Error Handling

1. Error Handling Principles

Error handling in TestoQA must satisfy three goals:

Safety: never leak tenant data or sensitive details
Clarity: make failures understandable and actionable
Observability: enable debugging and alerting without exposing secrets

Errors are handled according to where they occur:

Boundary layer (validation, auth, tenancy)
Domain services (business rules and workflow failures)
Repositories (persistence failures)
Integrations (external system failures)

This document defines semantics and patterns, not specific UI components or library APIs.

2. Error Categories

Validation Errors (400)

Input does not conform to the schema/contract.

Characteristics:

deterministic
safe to expose to the caller (field-level info), within reason
must not trigger side effects

Examples:

missing required fields
invalid enum values
malformed IDs or filters

Authentication Errors (401)

The request has no valid user session.

Characteristics:

no tenant context work should proceed
should not reveal project/resource existence

Authorization Errors (403)

User is authenticated, but not permitted to perform the operation in the resolved tenant context.

Characteristics:

must occur before accessing tenant data
response should avoid leaking existence of resources in other tenants

Tenant Resolution Errors (400 / 404 semantics)

Tenant cannot be resolved or verified (e.g., missing projectId, membership mismatch).

Characteristics:

fail fast before any data access
should not leak whether a tenant exists

Not Found Errors (404 semantics)

A resource is not found within the resolved tenant context.

Characteristics:

tenant-scoped lookup must be performed with (projectId, id) (or equivalent)
do not disclose cross-tenant existence

Domain Rule Errors (409 / 422 semantics)

Business rules prevent an operation.

Characteristics:

should be clear to users
safe to display (e.g., “cannot run tests while run is active”)
must not include sensitive internal details

Persistence/Database Errors (500)

Unexpected failures in data access.

Characteristics:

not safe to expose raw details
must be logged with context (redacted)
may require alerting depending on severity

Integration Errors (502 / 503 / 504 semantics)

External service failures (realtime, email, storage, etc.).

Characteristics:

must be handled explicitly
may allow graceful degradation
must use timeouts; retry only when safe

3. Error Propagation Strategy

Boundary layer: normalize and stop early

Boundaries (Server Actions / Route Handlers) are responsible for:

validating input (fail early)
resolving RequestContext (fail if missing/unverified)
enforcing authorization (fail before tenant data access)
normalizing errors into consistent responses

Rule: Do not allow low-level errors (Prisma, network, stack traces) to bubble to clients.

Services: express domain failures explicitly

Services should model business-rule failures as explicit outcomes/errors rather than generic exceptions.

Prefer domain-specific error types
Include safe metadata for client messaging
Avoid embedding sensitive payloads

Repositories: persistence only, no domain semantics

Repositories may throw/return persistence errors, but should not interpret them as business rules.

4. Client-Facing Error Rules

What clients may see

validation issues (bounded)
unauthenticated / forbidden responses
domain-rule failures with safe messages
generic “unexpected error” for server/internal issues

What clients must never see

stack traces
SQL queries
external provider credentials/tokens
raw integration payloads
cross-tenant identifiers or hints

Tenant-safe responses

If a user requests a resource outside their tenant, the system should avoid responses that confirm cross-tenant existence.
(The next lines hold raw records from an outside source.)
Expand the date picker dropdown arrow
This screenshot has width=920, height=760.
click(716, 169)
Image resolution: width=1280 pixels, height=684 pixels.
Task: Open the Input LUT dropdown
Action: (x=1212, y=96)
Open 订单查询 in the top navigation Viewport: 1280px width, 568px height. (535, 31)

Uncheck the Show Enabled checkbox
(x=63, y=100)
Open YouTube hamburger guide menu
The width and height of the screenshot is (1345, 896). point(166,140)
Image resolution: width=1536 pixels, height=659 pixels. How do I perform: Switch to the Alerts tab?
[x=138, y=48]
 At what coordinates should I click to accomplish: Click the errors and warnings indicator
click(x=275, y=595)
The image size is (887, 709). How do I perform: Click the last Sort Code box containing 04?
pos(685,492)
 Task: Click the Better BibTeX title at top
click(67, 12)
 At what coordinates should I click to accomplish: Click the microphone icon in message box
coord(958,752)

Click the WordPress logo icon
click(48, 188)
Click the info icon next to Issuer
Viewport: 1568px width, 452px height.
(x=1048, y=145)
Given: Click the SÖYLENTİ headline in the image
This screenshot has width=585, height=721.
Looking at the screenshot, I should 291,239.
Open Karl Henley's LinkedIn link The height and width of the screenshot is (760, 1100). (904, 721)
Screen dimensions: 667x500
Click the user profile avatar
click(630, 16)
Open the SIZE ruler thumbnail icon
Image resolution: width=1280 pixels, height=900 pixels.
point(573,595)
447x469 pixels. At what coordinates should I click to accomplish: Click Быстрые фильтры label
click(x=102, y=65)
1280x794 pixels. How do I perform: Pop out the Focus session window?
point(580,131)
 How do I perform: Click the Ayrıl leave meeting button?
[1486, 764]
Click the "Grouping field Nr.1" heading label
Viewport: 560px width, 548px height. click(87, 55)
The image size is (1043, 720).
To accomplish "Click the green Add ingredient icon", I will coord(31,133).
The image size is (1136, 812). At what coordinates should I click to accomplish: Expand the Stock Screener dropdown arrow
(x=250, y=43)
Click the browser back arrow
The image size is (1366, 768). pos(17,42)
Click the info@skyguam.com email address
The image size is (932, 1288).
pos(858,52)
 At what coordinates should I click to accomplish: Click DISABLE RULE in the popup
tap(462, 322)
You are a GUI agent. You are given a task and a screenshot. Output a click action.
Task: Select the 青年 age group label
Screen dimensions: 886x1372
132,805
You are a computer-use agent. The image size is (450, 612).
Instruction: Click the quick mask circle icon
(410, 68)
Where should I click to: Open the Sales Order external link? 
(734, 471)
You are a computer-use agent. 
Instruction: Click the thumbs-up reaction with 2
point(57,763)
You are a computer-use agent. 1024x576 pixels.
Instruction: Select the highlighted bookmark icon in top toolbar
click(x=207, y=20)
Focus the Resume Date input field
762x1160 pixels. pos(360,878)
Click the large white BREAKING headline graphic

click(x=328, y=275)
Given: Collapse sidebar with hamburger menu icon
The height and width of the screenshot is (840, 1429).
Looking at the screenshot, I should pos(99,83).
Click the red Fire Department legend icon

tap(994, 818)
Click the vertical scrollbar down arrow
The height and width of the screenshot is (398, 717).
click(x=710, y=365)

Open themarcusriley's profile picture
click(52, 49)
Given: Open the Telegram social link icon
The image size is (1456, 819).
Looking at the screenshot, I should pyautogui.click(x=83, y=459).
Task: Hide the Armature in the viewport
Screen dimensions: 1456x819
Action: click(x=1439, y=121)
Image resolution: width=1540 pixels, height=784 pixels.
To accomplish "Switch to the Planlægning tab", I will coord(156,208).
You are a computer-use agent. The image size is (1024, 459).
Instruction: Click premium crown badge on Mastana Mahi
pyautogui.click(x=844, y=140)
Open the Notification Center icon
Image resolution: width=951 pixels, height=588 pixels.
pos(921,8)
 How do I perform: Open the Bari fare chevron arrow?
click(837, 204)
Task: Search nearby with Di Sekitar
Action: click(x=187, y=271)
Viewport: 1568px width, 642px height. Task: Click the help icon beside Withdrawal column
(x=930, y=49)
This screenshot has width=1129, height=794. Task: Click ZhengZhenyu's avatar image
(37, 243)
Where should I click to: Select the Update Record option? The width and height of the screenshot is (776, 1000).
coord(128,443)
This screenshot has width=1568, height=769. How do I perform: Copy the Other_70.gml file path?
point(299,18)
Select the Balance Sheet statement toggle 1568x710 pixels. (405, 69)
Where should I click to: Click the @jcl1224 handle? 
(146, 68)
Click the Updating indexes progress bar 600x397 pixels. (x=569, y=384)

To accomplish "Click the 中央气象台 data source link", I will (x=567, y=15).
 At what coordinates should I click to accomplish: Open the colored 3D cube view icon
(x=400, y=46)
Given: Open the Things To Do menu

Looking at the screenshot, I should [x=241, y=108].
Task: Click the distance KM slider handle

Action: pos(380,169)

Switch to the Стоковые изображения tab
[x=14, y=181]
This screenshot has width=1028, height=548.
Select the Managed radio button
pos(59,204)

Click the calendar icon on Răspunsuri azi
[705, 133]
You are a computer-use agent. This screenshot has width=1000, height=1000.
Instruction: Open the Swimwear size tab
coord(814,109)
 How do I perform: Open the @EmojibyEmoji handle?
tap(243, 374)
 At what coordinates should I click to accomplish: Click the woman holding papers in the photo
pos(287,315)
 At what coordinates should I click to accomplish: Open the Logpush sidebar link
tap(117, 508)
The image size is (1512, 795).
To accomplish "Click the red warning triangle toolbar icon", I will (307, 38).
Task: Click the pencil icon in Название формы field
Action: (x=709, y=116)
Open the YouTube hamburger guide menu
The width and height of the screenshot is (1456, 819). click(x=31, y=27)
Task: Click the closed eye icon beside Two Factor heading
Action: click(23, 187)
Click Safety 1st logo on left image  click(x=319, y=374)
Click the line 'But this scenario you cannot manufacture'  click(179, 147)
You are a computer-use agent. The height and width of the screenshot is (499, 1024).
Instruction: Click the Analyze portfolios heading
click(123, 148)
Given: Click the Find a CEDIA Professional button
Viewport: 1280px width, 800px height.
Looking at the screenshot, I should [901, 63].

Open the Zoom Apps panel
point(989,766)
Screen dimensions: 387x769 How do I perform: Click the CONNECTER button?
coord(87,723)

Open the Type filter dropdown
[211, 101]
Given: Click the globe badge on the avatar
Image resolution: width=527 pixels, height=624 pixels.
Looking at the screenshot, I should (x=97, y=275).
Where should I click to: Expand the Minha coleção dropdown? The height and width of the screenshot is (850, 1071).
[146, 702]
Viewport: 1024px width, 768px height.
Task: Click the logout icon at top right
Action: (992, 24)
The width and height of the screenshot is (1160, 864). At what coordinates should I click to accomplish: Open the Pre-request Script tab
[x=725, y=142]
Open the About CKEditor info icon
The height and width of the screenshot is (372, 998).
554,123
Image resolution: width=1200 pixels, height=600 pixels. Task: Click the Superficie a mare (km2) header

Favor patterns that either:

treat it as forbidden, or
treat it as not found within the tenant scope

(Exact semantics may differ by endpoint, but safety is the invariant.)

5. Logging, Redaction, and Error Context

Logs are essential for debugging but can create security leaks.

Logging rules

Log error type, location, and correlation identifiers
Include tenant-aware identifiers safely:
- projectId (ok)
- userId (ok)
Redact:
- tokens, cookies, secrets
- uploaded content
- sensitive artifacts and prompts (if applicable)
- PII fields beyond what is necessary

Structured logging

Errors should be logged in structured form (key/value), enabling:

filtering by tenant
grouping by error type
tracing flows across boundaries

6. Retry and Idempotency Considerations

Retry safety

Only retry when:

the operation is idempotent, or
the external API guarantees safe deduplication

Examples:

safe: GET-like reads
unsafe: create/mutate operations without idempotency keys

Idempotency posture

For workflows that may be triggered repeatedly (e.g., run initiation), introduce idempotency keys or server-side deduplication if needed.

(Implementation details are out of scope, but the architectural principle stands.)

7. Review Checklist (Error Handling)

Do boundaries validate and fail early?
Are 401/403/tenant failures returned before tenant data access?
Are client-facing errors normalized and safe?
Are logs structured and redacted?
Do integration failures use timeouts and safe retry policies?
Are tenant leaks avoided in error messages and status codes?